Content is essential for our survival in a modern world: it helps us to adapt to changing conditions of the environment. As much as we want some fresh and juicy food with vitamins and nutrients, we want to feed our brains with daily portions of interesting, emotional, and useful information. We've got used to receiving a lot of sensory information but to make out brain work like a Swiss watch, we need some relevant information about the world around us. That's the basic law of adaptation. That's why we read newspapers, watch TV, scroll Facebook news feed in the attempt to catch something valuable among first. We consume all types of content all the time we are awake. It can be visual content, such as movies or TV shows or YouTube videos, audio content, such as songs or podcasts, and it's also textual content, such as books, magazines, newspapers.

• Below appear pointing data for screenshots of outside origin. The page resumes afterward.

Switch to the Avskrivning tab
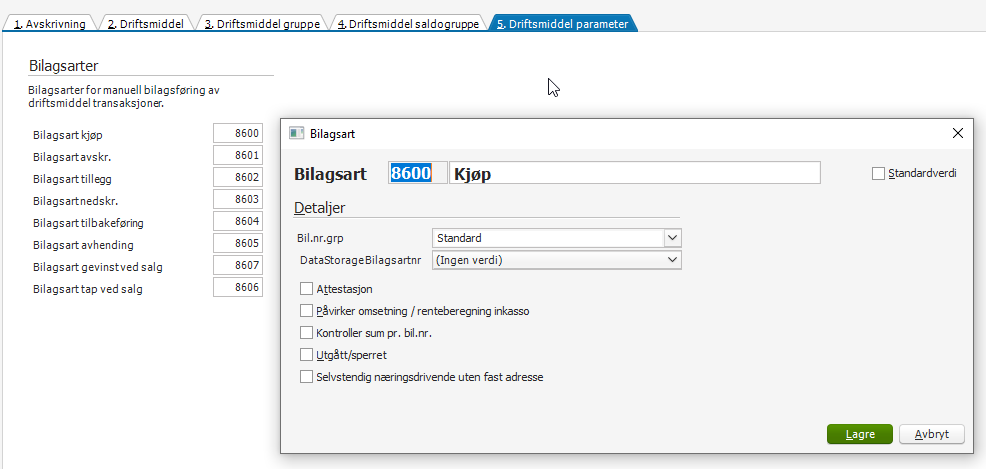The width and height of the screenshot is (986, 469). click(x=49, y=23)
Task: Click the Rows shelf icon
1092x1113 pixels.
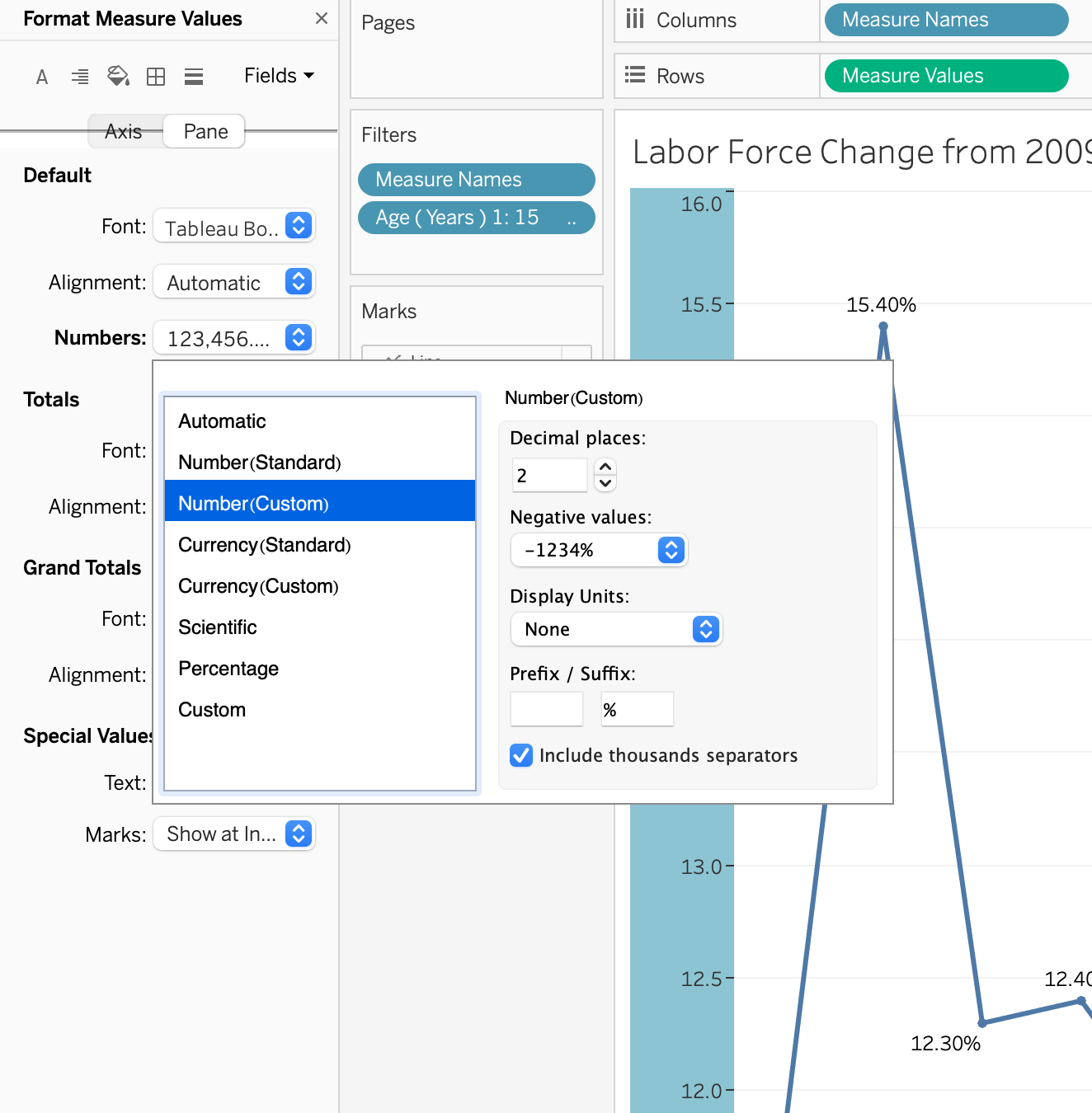Action: pos(634,75)
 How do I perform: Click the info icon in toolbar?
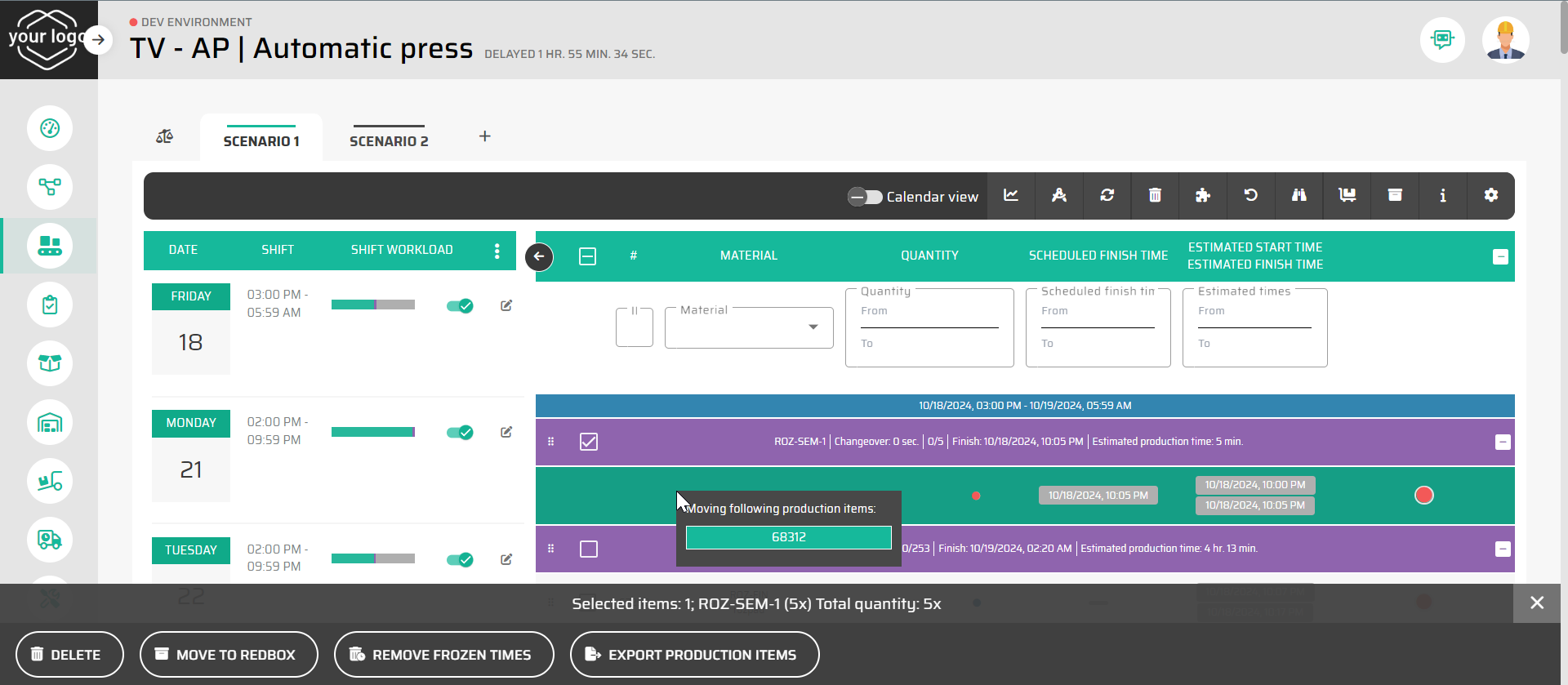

Yet the majority of us are pretty sure that the juiciest information available today is on the Internet. And they are quite right. It's indisputable: the Internet has become a global conscious mind: news spread there with a speed of a rocket, and videos get viral within hours. If you want to catch up with the latest trends, you need to be online all the time. The Internet can connect you to a diver on the Philippines and to a hikikomori guy from Japan. The Internet is definitely almighty. And the most important is that the Internet is able to provide us with as many information as we want. But what information do we want?
And there appears a problem: in the age of the Big Data, there is so much information that it's easy to get lost. We all want to find something unique, something topical, and something valuable at the same time.